York said he believes police here have made much headway in how they deal with refugees. “In the late '80s and early '90s, there was an influx of Latinos,” he said. They tended to commit fewer crimes than the population as a whole, he said. But “you soon realized they were significantly underserved.” Language barriers, coupled with bad experiences with police in their home countries, led to mistrust.
“I think we've done a much better job in the last 20 years in recruiting officers who are fluent in Spanish, Hispanic officers, Latino officers,” York said. Later, the department tried to meet a similar challenge with the wave of Burmese newcomers, York said.
Many local departments, including Fort Wayne's, are reluctant to become an enforcement arm for immigration authorities. But changing policies at the federal level have generated “a considerable amount of anxiety,” York said. “It has made a portion of our community very wary of dealing with the police department.”
Comprehensive immigration reform would be the answer, of course, even if the package was not wholly satisfying to either conservatives or progressives. Such legislation could tighten border security while clarifying other aspects of immigration policy, said James Toole, an associate professor of political science at IPFW.
“Because there is support for this on both sides of the aisle, you would think that this is something that should be able to get done,” said Toole. “But of course, we don't live in normal times, it seems. We have extreme polarization at the national level.”

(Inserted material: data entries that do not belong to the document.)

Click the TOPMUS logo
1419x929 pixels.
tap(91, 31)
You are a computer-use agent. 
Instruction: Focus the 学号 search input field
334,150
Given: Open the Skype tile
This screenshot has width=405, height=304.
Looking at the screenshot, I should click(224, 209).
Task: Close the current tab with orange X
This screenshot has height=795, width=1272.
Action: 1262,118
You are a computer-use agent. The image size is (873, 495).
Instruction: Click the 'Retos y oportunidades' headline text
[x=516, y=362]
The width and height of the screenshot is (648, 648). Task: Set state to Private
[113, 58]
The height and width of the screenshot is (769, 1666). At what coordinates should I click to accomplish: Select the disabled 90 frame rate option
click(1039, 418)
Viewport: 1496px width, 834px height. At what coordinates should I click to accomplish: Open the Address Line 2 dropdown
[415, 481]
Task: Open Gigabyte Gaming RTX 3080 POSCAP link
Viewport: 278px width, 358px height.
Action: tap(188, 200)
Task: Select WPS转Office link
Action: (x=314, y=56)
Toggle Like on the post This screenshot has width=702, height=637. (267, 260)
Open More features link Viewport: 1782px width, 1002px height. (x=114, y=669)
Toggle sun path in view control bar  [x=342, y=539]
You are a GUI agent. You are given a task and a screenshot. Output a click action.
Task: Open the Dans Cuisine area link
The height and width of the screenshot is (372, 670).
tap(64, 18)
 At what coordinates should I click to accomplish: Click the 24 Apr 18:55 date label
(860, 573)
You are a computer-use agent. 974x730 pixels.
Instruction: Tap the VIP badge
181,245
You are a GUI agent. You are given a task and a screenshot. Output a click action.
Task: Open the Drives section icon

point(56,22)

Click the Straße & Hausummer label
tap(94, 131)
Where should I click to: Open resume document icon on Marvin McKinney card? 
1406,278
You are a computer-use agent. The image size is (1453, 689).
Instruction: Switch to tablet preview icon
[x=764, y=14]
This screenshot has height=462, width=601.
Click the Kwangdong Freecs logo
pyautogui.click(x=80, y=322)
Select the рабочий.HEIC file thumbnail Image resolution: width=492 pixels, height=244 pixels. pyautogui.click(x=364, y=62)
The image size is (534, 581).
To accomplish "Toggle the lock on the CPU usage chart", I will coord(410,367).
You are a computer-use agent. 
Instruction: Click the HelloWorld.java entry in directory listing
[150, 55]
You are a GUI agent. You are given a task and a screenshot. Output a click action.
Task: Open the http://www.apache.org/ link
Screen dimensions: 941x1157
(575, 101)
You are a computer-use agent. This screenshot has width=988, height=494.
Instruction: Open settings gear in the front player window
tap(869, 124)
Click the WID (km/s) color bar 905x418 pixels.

Koger-Gustafson also doubts the many details of immigration reform could be addressed at one time. She said her hope is that Congress will at least address the plight of the Dreamers –- people who were brought here as children before 2007 but have gone through life with the understanding that they were pursuing a path to citizenship.
Few in Congress want to break faith with those non-citizens, now youths and young adults. Both chambers of Congress have before them a version of a bipartisan DREAM Act that would protect those groups from deportation.
Action on those bills would at least be one step toward a more humane and coherent immigration policy.